Given records ->
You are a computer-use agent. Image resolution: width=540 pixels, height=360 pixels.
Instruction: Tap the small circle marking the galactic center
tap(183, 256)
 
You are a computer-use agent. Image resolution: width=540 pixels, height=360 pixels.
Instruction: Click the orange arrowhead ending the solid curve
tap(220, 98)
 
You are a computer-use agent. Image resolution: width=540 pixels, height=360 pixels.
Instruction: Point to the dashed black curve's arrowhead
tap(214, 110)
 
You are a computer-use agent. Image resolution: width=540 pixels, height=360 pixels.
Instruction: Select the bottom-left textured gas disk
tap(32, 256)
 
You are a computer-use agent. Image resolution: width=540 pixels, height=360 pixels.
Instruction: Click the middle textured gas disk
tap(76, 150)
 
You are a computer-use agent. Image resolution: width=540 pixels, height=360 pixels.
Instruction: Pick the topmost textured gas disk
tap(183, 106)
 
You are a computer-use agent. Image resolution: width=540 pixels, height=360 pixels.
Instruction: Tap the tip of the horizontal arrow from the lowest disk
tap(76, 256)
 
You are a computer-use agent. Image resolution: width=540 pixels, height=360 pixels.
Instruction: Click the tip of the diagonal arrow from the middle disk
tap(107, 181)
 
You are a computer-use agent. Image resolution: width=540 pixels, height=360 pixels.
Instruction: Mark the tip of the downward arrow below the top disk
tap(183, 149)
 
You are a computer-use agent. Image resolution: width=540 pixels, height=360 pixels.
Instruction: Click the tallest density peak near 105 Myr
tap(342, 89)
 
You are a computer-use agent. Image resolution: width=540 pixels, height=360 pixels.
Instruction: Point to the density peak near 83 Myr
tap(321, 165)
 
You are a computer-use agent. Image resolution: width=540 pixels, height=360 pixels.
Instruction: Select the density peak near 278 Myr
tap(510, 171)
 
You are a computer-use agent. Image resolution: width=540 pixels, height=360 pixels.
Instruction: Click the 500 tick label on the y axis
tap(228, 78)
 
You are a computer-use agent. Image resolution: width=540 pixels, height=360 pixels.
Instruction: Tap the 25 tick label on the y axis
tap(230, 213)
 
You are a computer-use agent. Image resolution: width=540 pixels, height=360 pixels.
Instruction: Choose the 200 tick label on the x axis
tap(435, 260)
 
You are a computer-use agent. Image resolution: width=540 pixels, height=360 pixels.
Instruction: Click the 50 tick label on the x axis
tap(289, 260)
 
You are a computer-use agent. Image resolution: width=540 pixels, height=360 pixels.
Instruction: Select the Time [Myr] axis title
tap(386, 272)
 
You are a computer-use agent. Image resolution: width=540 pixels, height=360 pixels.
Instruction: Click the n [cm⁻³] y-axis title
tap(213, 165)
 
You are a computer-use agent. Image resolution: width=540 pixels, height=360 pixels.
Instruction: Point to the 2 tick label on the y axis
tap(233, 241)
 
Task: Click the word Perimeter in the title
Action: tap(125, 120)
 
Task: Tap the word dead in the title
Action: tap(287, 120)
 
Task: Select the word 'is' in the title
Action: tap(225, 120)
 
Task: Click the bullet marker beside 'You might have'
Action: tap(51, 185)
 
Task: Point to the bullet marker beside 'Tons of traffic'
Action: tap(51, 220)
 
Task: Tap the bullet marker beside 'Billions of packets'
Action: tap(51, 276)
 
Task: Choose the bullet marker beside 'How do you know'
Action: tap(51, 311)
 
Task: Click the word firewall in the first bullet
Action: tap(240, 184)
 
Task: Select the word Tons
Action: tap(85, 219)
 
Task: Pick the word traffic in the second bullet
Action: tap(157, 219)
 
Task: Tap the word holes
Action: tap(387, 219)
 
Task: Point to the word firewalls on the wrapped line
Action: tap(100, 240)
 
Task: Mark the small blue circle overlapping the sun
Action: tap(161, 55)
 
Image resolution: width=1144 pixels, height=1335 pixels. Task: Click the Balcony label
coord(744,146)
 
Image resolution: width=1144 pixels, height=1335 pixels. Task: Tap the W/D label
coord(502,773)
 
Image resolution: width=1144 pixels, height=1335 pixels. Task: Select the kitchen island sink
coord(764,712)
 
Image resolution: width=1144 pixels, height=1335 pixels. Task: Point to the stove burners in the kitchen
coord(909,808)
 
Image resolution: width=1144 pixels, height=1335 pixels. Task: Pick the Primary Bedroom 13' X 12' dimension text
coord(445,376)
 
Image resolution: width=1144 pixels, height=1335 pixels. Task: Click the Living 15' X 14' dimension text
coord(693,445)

What the task requires -> Rewrite the material above as a Markdown table with the columns Row and Line, where Row numbers each nonblank line in order and Line gives the line itself. Leave out blank lines.

Output for this exercise ->
| Row | Line |
|---|---|
| 1 | You are a computer-use agent. Image resolution: width=540 pixels, height=360 pixels. |
| 2 | Instruction: Tap the small circle marking the galactic center |
| 3 | tap(183, 256) |
| 4 | You are a computer-use agent. Image resolution: width=540 pixels, height=360 pixels. |
| 5 | Instruction: Click the orange arrowhead ending the solid curve |
| 6 | tap(220, 98) |
| 7 | You are a computer-use agent. Image resolution: width=540 pixels, height=360 pixels. |
| 8 | Instruction: Point to the dashed black curve's arrowhead |
| 9 | tap(214, 110) |
| 10 | You are a computer-use agent. Image resolution: width=540 pixels, height=360 pixels. |
| 11 | Instruction: Select the bottom-left textured gas disk |
| 12 | tap(32, 256) |
| 13 | You are a computer-use agent. Image resolution: width=540 pixels, height=360 pixels. |
| 14 | Instruction: Click the middle textured gas disk |
| 15 | tap(76, 150) |
| 16 | You are a computer-use agent. Image resolution: width=540 pixels, height=360 pixels. |
| 17 | Instruction: Pick the topmost textured gas disk |
| 18 | tap(183, 106) |
| 19 | You are a computer-use agent. Image resolution: width=540 pixels, height=360 pixels. |
| 20 | Instruction: Tap the tip of the horizontal arrow from the lowest disk |
| 21 | tap(76, 256) |
| 22 | You are a computer-use agent. Image resolution: width=540 pixels, height=360 pixels. |
| 23 | Instruction: Click the tip of the diagonal arrow from the middle disk |
| 24 | tap(107, 181) |
| 25 | You are a computer-use agent. Image resolution: width=540 pixels, height=360 pixels. |
| 26 | Instruction: Mark the tip of the downward arrow below the top disk |
| 27 | tap(183, 149) |
| 28 | You are a computer-use agent. Image resolution: width=540 pixels, height=360 pixels. |
| 29 | Instruction: Click the tallest density peak near 105 Myr |
| 30 | tap(342, 89) |
| 31 | You are a computer-use agent. Image resolution: width=540 pixels, height=360 pixels. |
| 32 | Instruction: Point to the density peak near 83 Myr |
| 33 | tap(321, 165) |
| 34 | You are a computer-use agent. Image resolution: width=540 pixels, height=360 pixels. |
| 35 | Instruction: Select the density peak near 278 Myr |
| 36 | tap(510, 171) |
| 37 | You are a computer-use agent. Image resolution: width=540 pixels, height=360 pixels. |
| 38 | Instruction: Click the 500 tick label on the y axis |
| 39 | tap(228, 78) |
| 40 | You are a computer-use agent. Image resolution: width=540 pixels, height=360 pixels. |
| 41 | Instruction: Tap the 25 tick label on the y axis |
| 42 | tap(230, 213) |
| 43 | You are a computer-use agent. Image resolution: width=540 pixels, height=360 pixels. |
| 44 | Instruction: Choose the 200 tick label on the x axis |
| 45 | tap(435, 260) |
| 46 | You are a computer-use agent. Image resolution: width=540 pixels, height=360 pixels. |
| 47 | Instruction: Click the 50 tick label on the x axis |
| 48 | tap(289, 260) |
| 49 | You are a computer-use agent. Image resolution: width=540 pixels, height=360 pixels. |
| 50 | Instruction: Select the Time [Myr] axis title |
| 51 | tap(386, 272) |
| 52 | You are a computer-use agent. Image resolution: width=540 pixels, height=360 pixels. |
| 53 | Instruction: Click the n [cm⁻³] y-axis title |
| 54 | tap(213, 165) |
| 55 | You are a computer-use agent. Image resolution: width=540 pixels, height=360 pixels. |
| 56 | Instruction: Point to the 2 tick label on the y axis |
| 57 | tap(233, 241) |
| 58 | Task: Click the word Perimeter in the title |
| 59 | Action: tap(125, 120) |
| 60 | Task: Tap the word dead in the title |
| 61 | Action: tap(287, 120) |
| 62 | Task: Select the word 'is' in the title |
| 63 | Action: tap(225, 120) |
| 64 | Task: Click the bullet marker beside 'You might have' |
| 65 | Action: tap(51, 185) |
| 66 | Task: Point to the bullet marker beside 'Tons of traffic' |
| 67 | Action: tap(51, 220) |
| 68 | Task: Tap the bullet marker beside 'Billions of packets' |
| 69 | Action: tap(51, 276) |
| 70 | Task: Choose the bullet marker beside 'How do you know' |
| 71 | Action: tap(51, 311) |
| 72 | Task: Click the word firewall in the first bullet |
| 73 | Action: tap(240, 184) |
| 74 | Task: Select the word Tons |
| 75 | Action: tap(85, 219) |
| 76 | Task: Pick the word traffic in the second bullet |
| 77 | Action: tap(157, 219) |
| 78 | Task: Tap the word holes |
| 79 | Action: tap(387, 219) |
| 80 | Task: Point to the word firewalls on the wrapped line |
| 81 | Action: tap(100, 240) |
| 82 | Task: Mark the small blue circle overlapping the sun |
| 83 | Action: tap(161, 55) |
| 84 | Image resolution: width=1144 pixels, height=1335 pixels. Task: Click the Balcony label |
| 85 | coord(744,146) |
| 86 | Image resolution: width=1144 pixels, height=1335 pixels. Task: Tap the W/D label |
| 87 | coord(502,773) |
| 88 | Image resolution: width=1144 pixels, height=1335 pixels. Task: Select the kitchen island sink |
| 89 | coord(764,712) |
| 90 | Image resolution: width=1144 pixels, height=1335 pixels. Task: Point to the stove burners in the kitchen |
| 91 | coord(909,808) |
| 92 | Image resolution: width=1144 pixels, height=1335 pixels. Task: Pick the Primary Bedroom 13' X 12' dimension text |
| 93 | coord(445,376) |
| 94 | Image resolution: width=1144 pixels, height=1335 pixels. Task: Click the Living 15' X 14' dimension text |
| 95 | coord(693,445) |